Medical tourism is a growing part of the Las Vegas economy, and Drs. Jeannie and Yevgeniy Khavkin want to be at the forefront.
The couple, who opened the Khavkin Clinic in 2013, are planning for its expansion with the construction of a multi-specialty facility that primarily serves Southern Nevada. But part of their focus is on medical tourism.
They have acquired land in the southwest valley for a 60,000-square-foot clinic and surgery center.
Some 10 percent of the practice relies on medical tourism, and that figure continues to grow. Patients come from Russia, Canada, Mexico, South America, China and Eastern Europe.
“Most people in this country have insurance, and they go locally for care,” Yevgeniy said. “Las Vegas’ reputation is such that it is the capital of hospitality, entertainment and shopping but few people in this country think of it as a place to go for medical care. It’s very different internationally. It’s very highly respected and people like to come here because our medical care is regarded as the best in the world.”
Yevgeniy said the international patients are people who can afford to travel abroad for medical care and who pay with cash. They consider such places as the Mayo Clinic, Cleveland Clinic and John Hopkins, but people want an experience when they travel, he said.
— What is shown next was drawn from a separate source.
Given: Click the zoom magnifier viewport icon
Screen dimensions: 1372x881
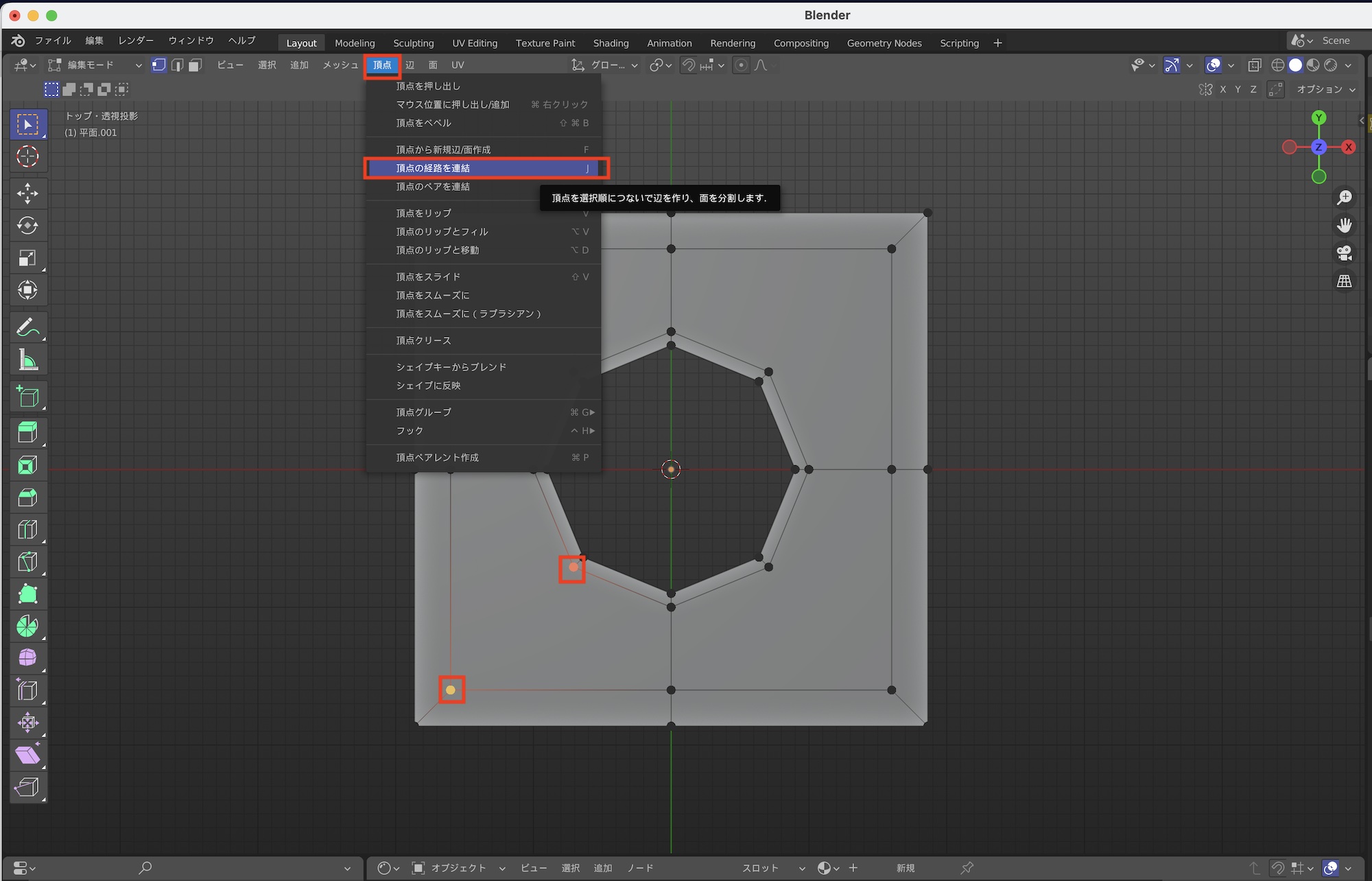Looking at the screenshot, I should coord(1345,198).
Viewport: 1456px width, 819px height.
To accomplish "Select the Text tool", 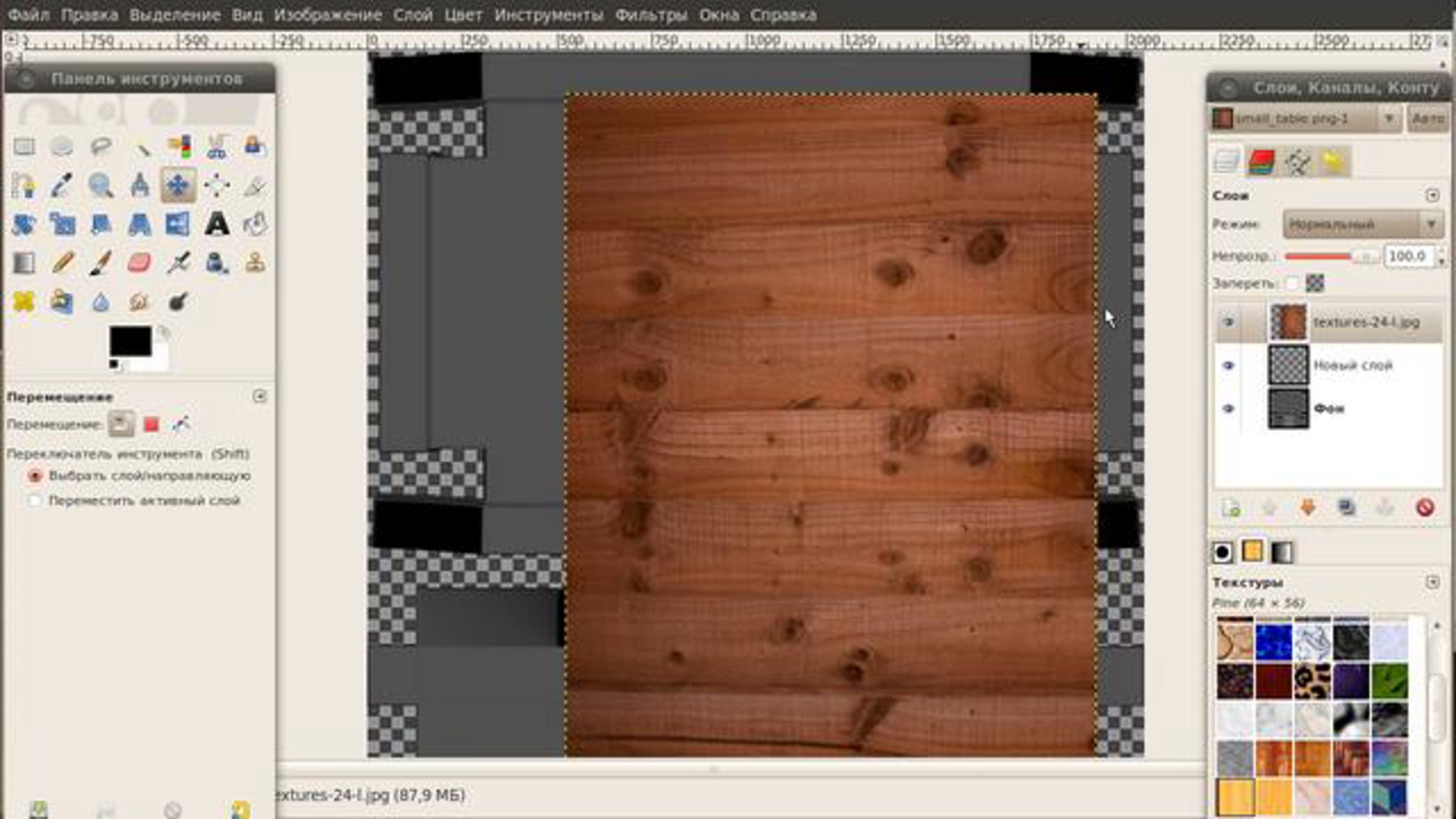I will pyautogui.click(x=217, y=224).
“Those facilities are wonderful, but they’re not in the most attractive parts of the country. You’re talking Rochester, Baltimore and Cleveland. They’re not some place to go visit. Vegas is a whole different level. A lot of people come here for excellent medical care and a great experience. They enjoy their time here because they come with their families.”
Yevgeniy said the practice hopes to start construction within a couple of years but doesn’t have a timetable. He called it an exciting project that’s part of the trend that’s taking hold in Las Vegas’ medical community.
“I have gotten to know a lot of great physicians over the years, and some of the best I’ve ever worked with are right here in town,” Yevgeniy said. “Recently more and more greatly trained physicians are coming here to stay and open practices and deliver great care. That’s exciting.”
Yevgeniy said he is still bothered by the stories he heard when he moved to Las Vegas. People joked that the place to go for the best medical care is McCarran International Airport.
“That’s not a joke you want to hear as a physician,” Yevgeniy said. “The perception is changing. More and more people who live here and used to travel elsewhere for care are staying in town and getting great care. It’s not just in my field, but all fields in medicine.”